Consideramos que, para pauta de formação dos professores, alguns pontos são fundamentais. Entre eles destacam-se: a autonomia intelectual a partir de uma atitude investigativa; as reflexões e questionamentos sobre a prática; a articulação entre teoria e prática; o trabalho cooperativo em detrimento da competição; e o contato com as pessoas com deficiência.

Conforme Sampaio e Sampaio (2009) a viabilidade prática da inclusão está também ligada à ideia de que reações afetivas podem interferir na posição do professor ante a proposta

inclusiva, sendo na formação do professor uma preparação psicológica merece lugar de destaque, deixando de ocupar um lugar coadjuvante a formação alicerçada na instrumentalização prática e reconstrução de concepções de ensino- aprendizagem.

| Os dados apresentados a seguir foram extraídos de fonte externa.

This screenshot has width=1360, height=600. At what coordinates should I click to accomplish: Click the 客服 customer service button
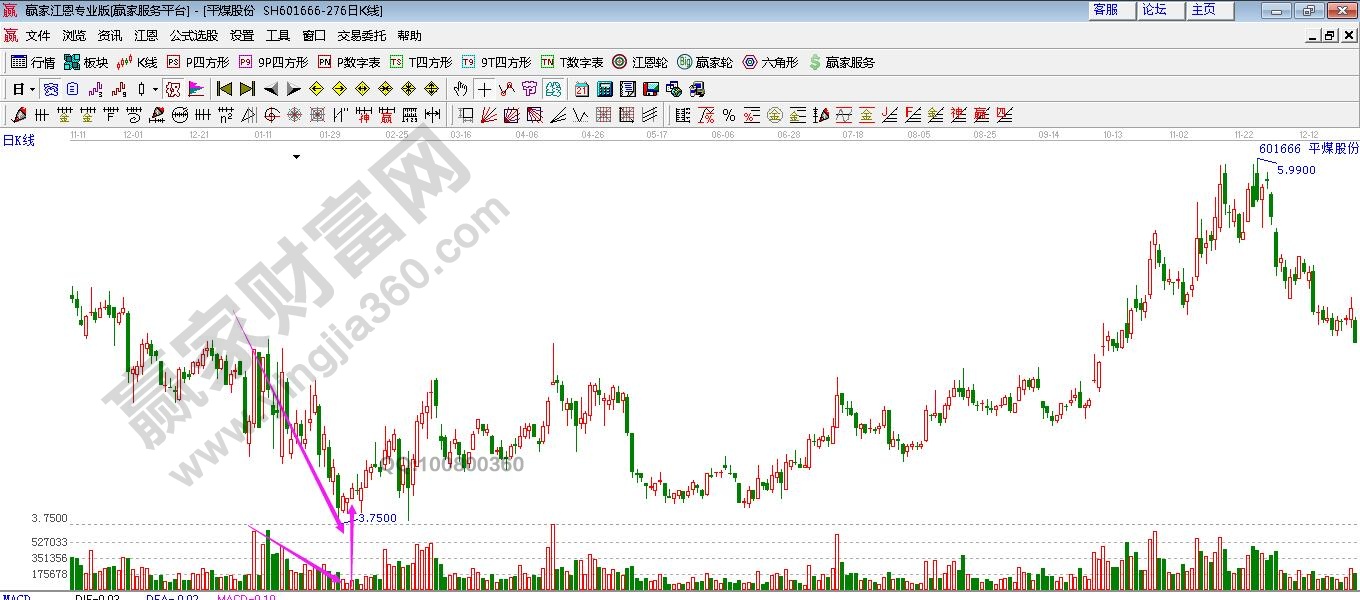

Essa preparação psicológica, de acordo com Voltoline (2005), pode abrir espaço para que os professores expressem seus sentimentos acerca da prática inclusiva que vivenciam. Afinal, estando os professores impedidos de relatar suas fantasias em relação a essa prática sob pena de ferir o código do politicamente correto, encontram uma via de negociação com o mal-estar pela queixa recorrente do não temos recurso ou não temos especialização. Ainda assim, mesmo vindo os tais recursos inegavelmente importantes, possivelmente não findará a queixa uma vez que essa ocupa o lugar de uma verdade recalcada.

As reflexões anteriores nos remetem à ideia de que não existe um ponto ótimo de preparação que capacite o professor a realizar a inclusão, igualmente a atualização e a competência não podem ser entendidas como volume de informações e conhecimentos adquiridos durante o processo de formação que preparam o profissional para a ação. Em outras palavras, não basta dominar uma infinidade de métodos e estratégias para que a inclusão dê certo, afinal toda prática pedagógica está atrelada à interação de indivíduos singulares, únicos.

Uma das principais barreiras que temos de enfrentar ante a promoção da inclusão se refere à formação dos professores para a inclusão. Mas essa formação não significa treinamento ou adestramento e muito menos preparação definitiva; o professor nunca estará preparado para inclusão, estará, sim, continuamente se preparando, principalmente se considerarmos que cada aluno é único, e conhecer aspectos da deficiência não garante o conhecimento sobre a complexidade do humano aluno em contato com o humano professor.

É importante o desenvolvimento de uma mentalidade inclusiva que se coloque na rota de um eterno questionar, não como puro contestacionismo, mas como esforço contínuo de ir além do que seja consensual (SANTOS; SILVA, 2008). Busca, deste modo, transpor uma representação social sobre inclusão cujo conteúdo geral está centrado na ideia de simples inserção do aluno com deficiência e impossibilidade de aprendizagem desses alunos (ALBUQUERQUE, 2007).